The British pound rose for a second day on Tuesday after UK markets reopened following a long weekend. Traders showed slightly positive sentiment when former President Trump decided to delay imposing 50% tariffs on eurozone goods.
Yen Slides on BOJ Remarks and Debt Worries
The upbeat tone in global markets put pressure on the Japanese yen. The yen fell against major currencies despite comments from Bank of Japan Governor Kazuo Ueda, who warned that inflation risks remain and hinted at possible further monetary tightening.
At the same time, concerns about Japan’s debt crisis weighed on the currency. A recent report stated that the Ministry of Finance may reduce its issuance of ultra-long government bonds this fiscal year. Demand from traditional buyers has fallen, pushing long-term yields higher. During Asian trading hours, the 30-year bond yield fell by around 20 basis points to 2.86%, adding further downward pressure on the yen.

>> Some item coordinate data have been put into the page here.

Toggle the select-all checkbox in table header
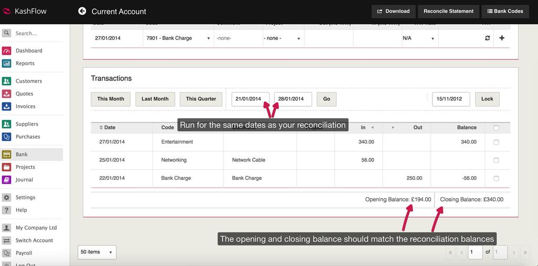The image size is (538, 266). pyautogui.click(x=496, y=128)
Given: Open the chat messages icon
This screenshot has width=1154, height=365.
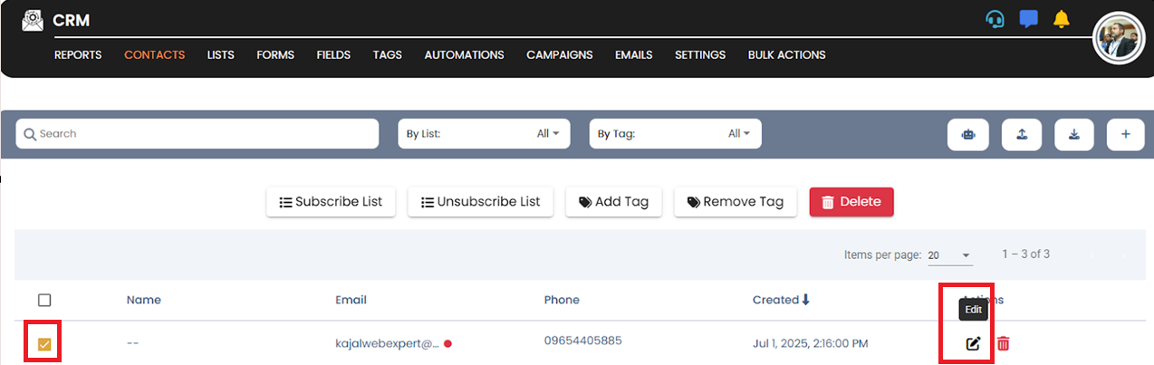Looking at the screenshot, I should pos(1028,20).
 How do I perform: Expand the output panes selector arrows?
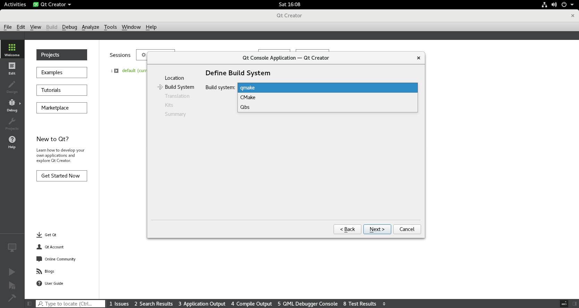pos(384,304)
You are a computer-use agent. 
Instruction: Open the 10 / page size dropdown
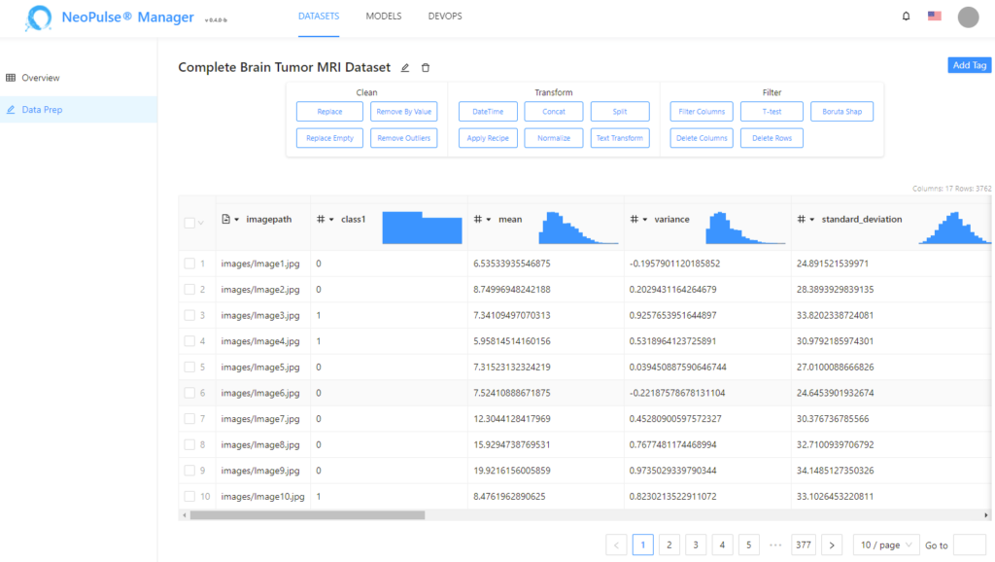pos(885,545)
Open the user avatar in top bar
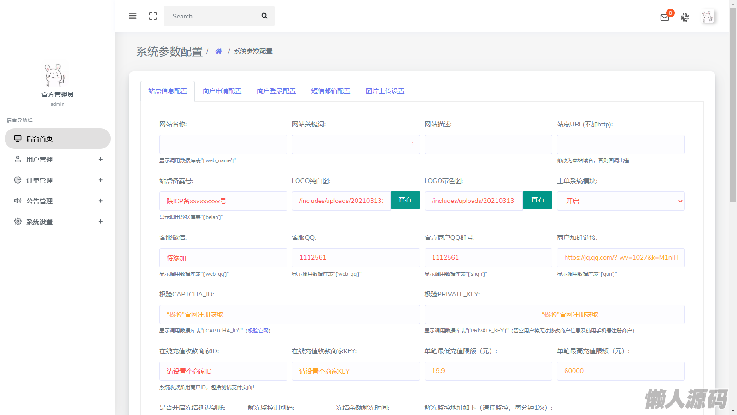This screenshot has width=737, height=415. click(x=708, y=17)
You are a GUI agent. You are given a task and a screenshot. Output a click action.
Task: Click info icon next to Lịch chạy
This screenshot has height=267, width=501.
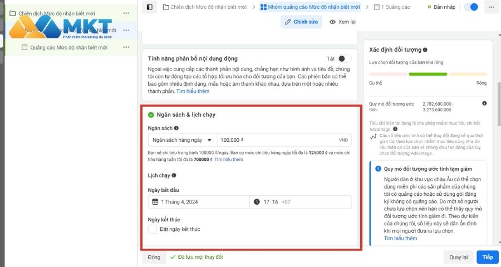tap(174, 175)
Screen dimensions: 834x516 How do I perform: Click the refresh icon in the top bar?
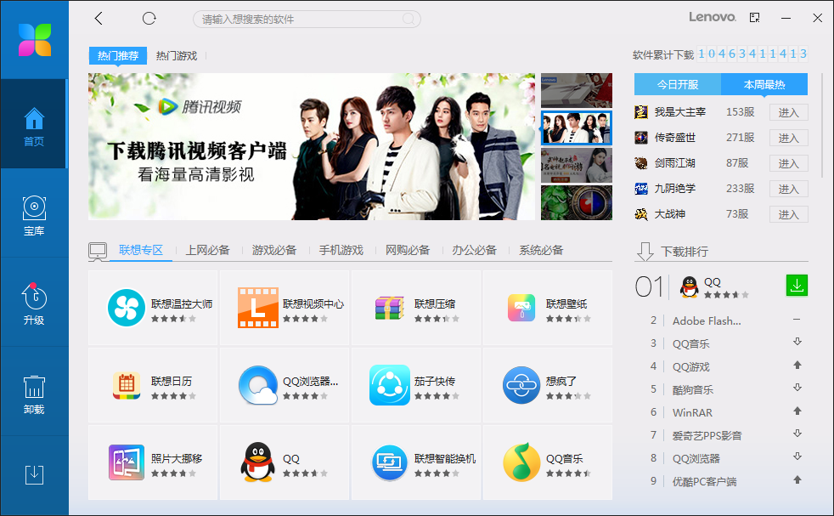pyautogui.click(x=149, y=18)
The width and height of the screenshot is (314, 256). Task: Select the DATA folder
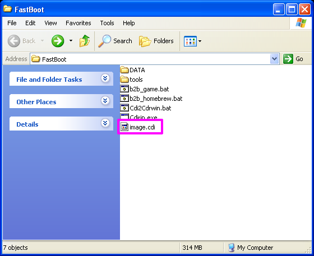[x=132, y=70]
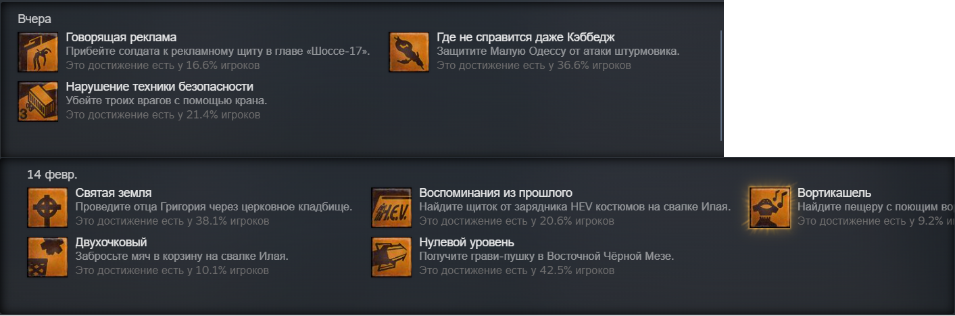Open the Где не справится даже Кэббедж title
The height and width of the screenshot is (316, 955).
click(526, 37)
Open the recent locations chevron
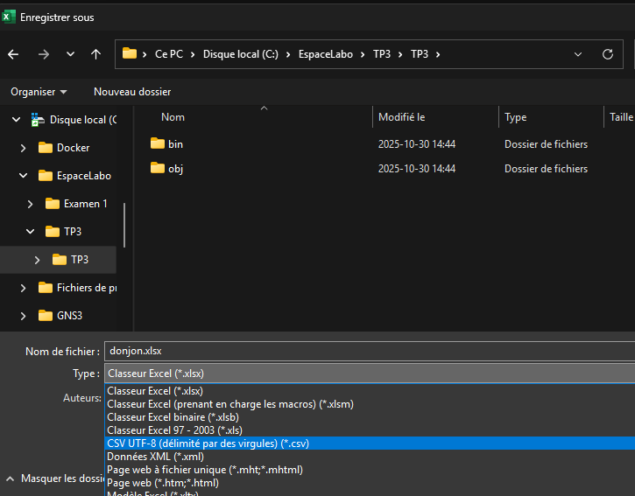The image size is (635, 496). [x=70, y=54]
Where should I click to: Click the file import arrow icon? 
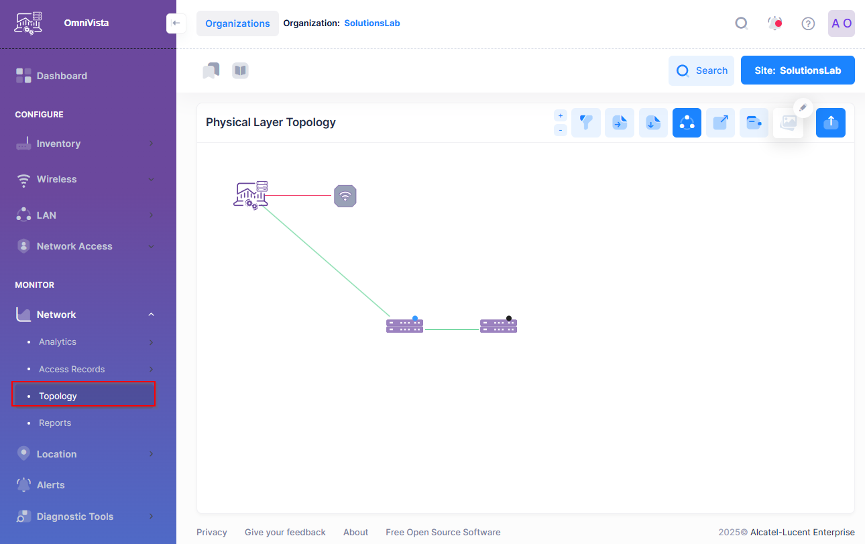coord(620,123)
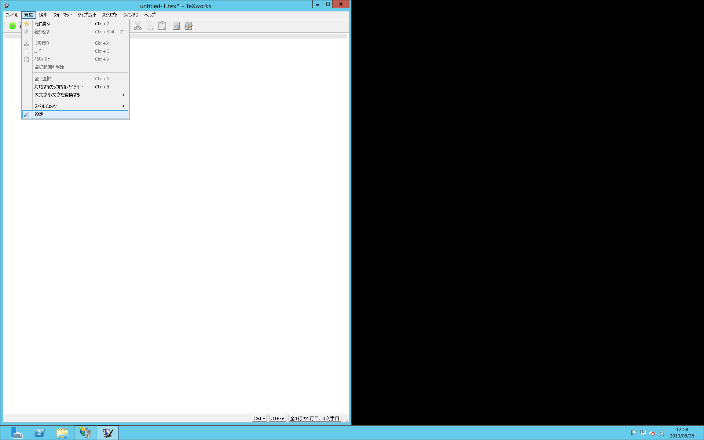Open File Explorer from the taskbar

62,433
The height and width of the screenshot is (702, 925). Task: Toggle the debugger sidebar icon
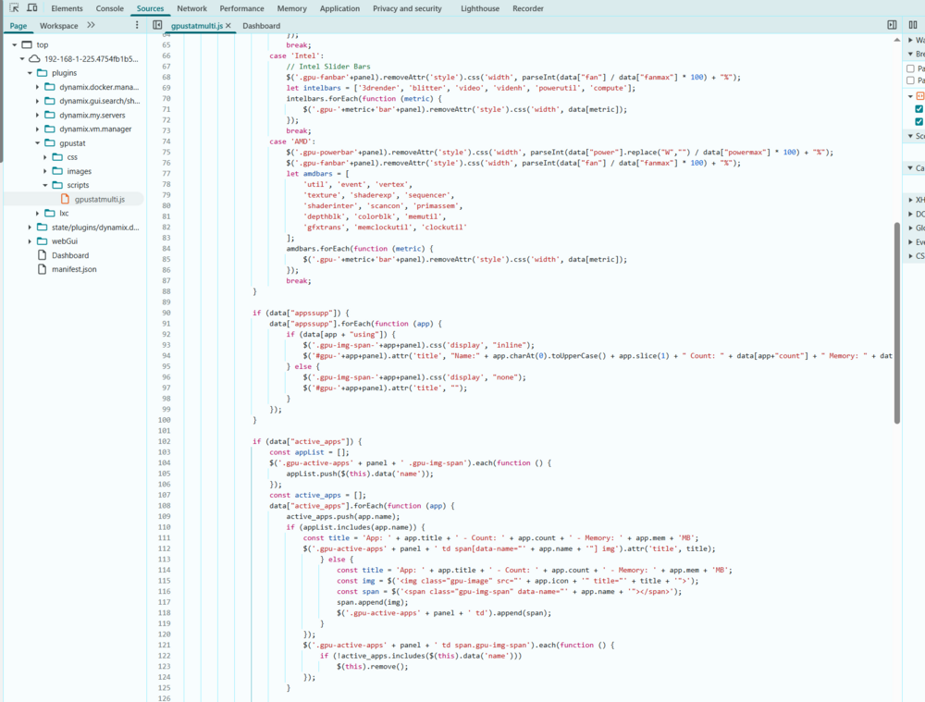point(892,25)
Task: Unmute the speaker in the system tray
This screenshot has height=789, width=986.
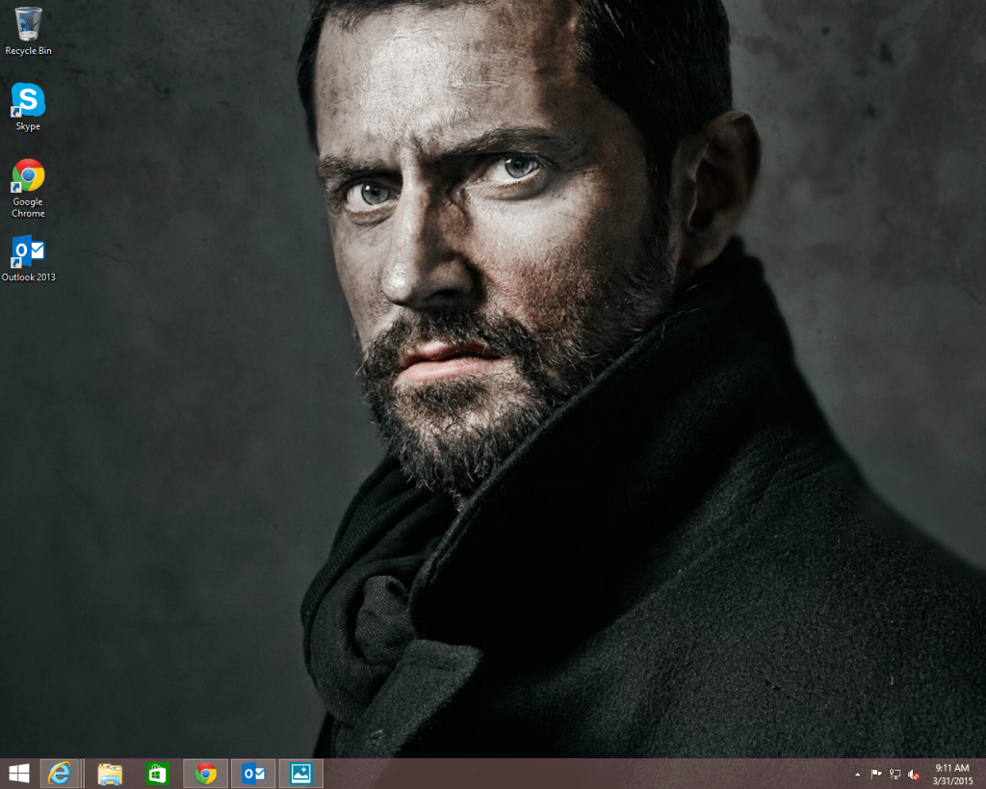Action: (913, 774)
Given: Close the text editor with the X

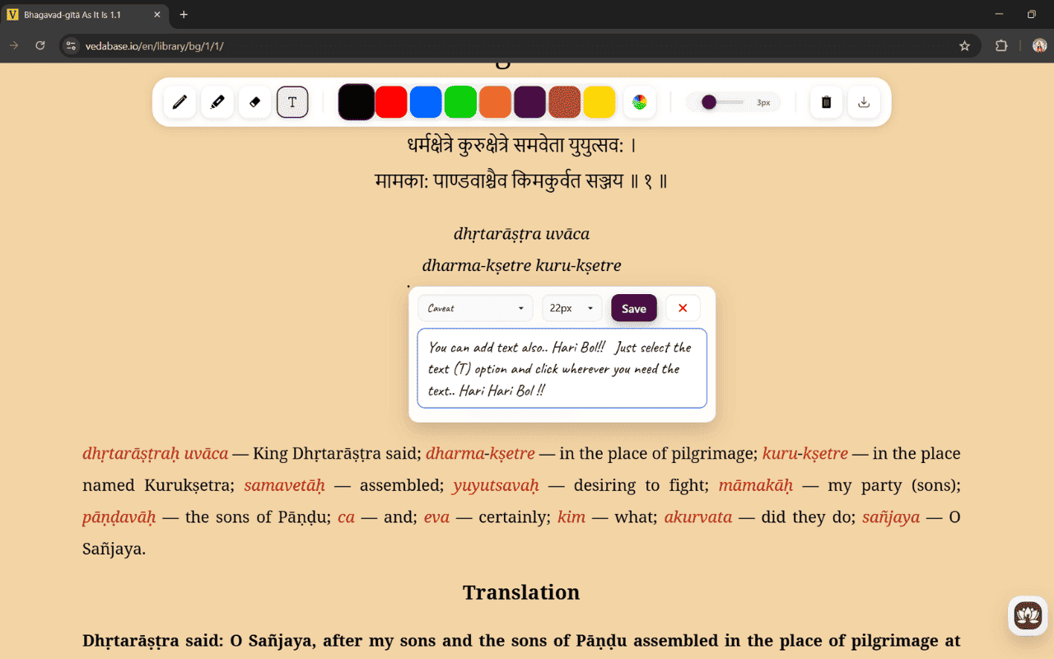Looking at the screenshot, I should point(683,307).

Technical Outlook for Sterling
Trading volume in the UK market was light, but sentiment appears supportive of further gains in sterling. Bulls are currently testing resistance near 194.25. If the pound breaks above this level, it may face the next hurdle at the May 13 high of 196.25. On the downside, support lies at Monday’s low of 193.05 and the 38.6% retracement level at 191.75.